While Kyle unsurprisingly was enrolled in almost all A.P. classes his junior and senior years, his description of a favorite project helps to illustrate his brainpower.

“At the end of my U.S. history class, we did an oral history project where you had to talk to someone that you knew who had experienced a piece of history and then interview them for an hour and then do a big write up. I did mine with my uncle who worked in finance during the financial crisis,” he says. “I did this in spring 2020, so it was really interesting to compare the 2008 financial crisis with all the economic problems because of COVID and then write about all of that in an academic setting. That was a really interesting project that was also relevant, and after a year of studying history by reading a textbook, it helps you understand how historians think and how they work and how we actually create the history that we read or how historians create the history that we read.”

Kyle himself has experienced a piece of history, which he referenced in his speech on graduation day: attending school during a worldwide pandemic.

“The emptiness of school and of life during the pandemic will soon be a memory,” he said in his graduation speech. “But that doesn’t diminish its impact on us. We entered the pandemic as children and emerged from it as adults, so, our age group, perhaps more than any other, was irrevocably shaped by the past 15 months.”

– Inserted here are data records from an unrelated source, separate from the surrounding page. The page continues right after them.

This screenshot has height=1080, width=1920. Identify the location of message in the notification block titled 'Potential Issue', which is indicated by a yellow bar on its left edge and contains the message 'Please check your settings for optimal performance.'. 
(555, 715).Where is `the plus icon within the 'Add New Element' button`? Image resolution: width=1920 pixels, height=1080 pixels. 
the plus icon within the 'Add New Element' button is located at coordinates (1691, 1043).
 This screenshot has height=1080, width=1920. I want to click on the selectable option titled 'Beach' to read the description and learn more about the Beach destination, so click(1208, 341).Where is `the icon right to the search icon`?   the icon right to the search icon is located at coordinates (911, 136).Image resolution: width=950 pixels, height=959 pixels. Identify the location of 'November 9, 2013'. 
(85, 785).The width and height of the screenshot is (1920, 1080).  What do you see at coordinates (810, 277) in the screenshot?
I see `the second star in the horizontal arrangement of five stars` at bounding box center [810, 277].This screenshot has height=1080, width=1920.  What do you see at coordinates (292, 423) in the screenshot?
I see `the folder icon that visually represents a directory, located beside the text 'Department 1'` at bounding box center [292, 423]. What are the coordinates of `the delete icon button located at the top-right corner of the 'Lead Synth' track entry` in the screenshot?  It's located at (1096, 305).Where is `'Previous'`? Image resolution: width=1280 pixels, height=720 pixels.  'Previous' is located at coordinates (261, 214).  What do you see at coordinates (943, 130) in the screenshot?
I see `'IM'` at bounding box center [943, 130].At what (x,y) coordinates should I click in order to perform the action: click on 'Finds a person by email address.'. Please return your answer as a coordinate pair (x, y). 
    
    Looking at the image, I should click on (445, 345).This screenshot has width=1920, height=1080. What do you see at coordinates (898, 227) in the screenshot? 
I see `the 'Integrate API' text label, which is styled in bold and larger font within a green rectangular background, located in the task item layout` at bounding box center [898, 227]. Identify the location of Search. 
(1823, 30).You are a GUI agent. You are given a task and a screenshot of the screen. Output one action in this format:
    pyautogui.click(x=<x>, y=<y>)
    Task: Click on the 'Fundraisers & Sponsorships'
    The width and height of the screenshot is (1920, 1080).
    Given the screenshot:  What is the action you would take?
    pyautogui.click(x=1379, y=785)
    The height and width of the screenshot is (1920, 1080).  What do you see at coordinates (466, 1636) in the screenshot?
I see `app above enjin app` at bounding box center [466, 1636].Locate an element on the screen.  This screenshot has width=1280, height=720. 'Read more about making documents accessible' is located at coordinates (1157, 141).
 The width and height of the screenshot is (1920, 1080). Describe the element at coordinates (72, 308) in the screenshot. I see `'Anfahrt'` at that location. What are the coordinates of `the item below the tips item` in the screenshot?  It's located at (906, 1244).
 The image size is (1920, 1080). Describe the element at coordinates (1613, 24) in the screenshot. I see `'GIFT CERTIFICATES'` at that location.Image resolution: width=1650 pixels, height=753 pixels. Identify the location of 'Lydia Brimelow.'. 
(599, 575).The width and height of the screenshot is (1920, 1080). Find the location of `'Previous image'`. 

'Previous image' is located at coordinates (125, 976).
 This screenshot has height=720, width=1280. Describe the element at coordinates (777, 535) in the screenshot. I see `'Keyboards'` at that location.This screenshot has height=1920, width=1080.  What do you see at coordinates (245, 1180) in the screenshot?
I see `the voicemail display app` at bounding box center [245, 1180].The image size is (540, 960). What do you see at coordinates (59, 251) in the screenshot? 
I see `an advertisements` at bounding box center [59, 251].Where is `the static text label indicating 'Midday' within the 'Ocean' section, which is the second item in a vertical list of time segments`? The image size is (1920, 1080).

In an interview a few weeks after graduation, he says spring 2020 was nice academically for him because remote learning was much less work than usual. When the school adopted a hybrid model at the start of the 2020-’21 academic year, he appreciated being able to wake up later some days and have lunch at home.

“As the winter dragged on, it got kind of boring to be by yourself,” he says, “but it also made you appreciate being in person for two or three days a week. You’d be having a conversation with your friends in the hallway, and you’d know that you shouldn’t take that for granted because you didn’t have it a couple of days a week.”

Finally, in March, DHHS moved to all in-person instruction.

“That was a really fun few months, especially the last couple months of high school, to be with everyone,” Kyle says.

A large part of Kyle’s experience included the simple, but not necessarily easy, task of persevering.

“I guess all in all, you kind of get on with your life,” he says. “When you’re going through the daily experiences, you’re not really thinking, ‘This is so crazy that we’re online,’ you’re kind of just thinking, ‘I have this physics test tomorrow that I need to figure everything out for,’ so I think learning about adaptation and doing it was a big part of my experience looking back.”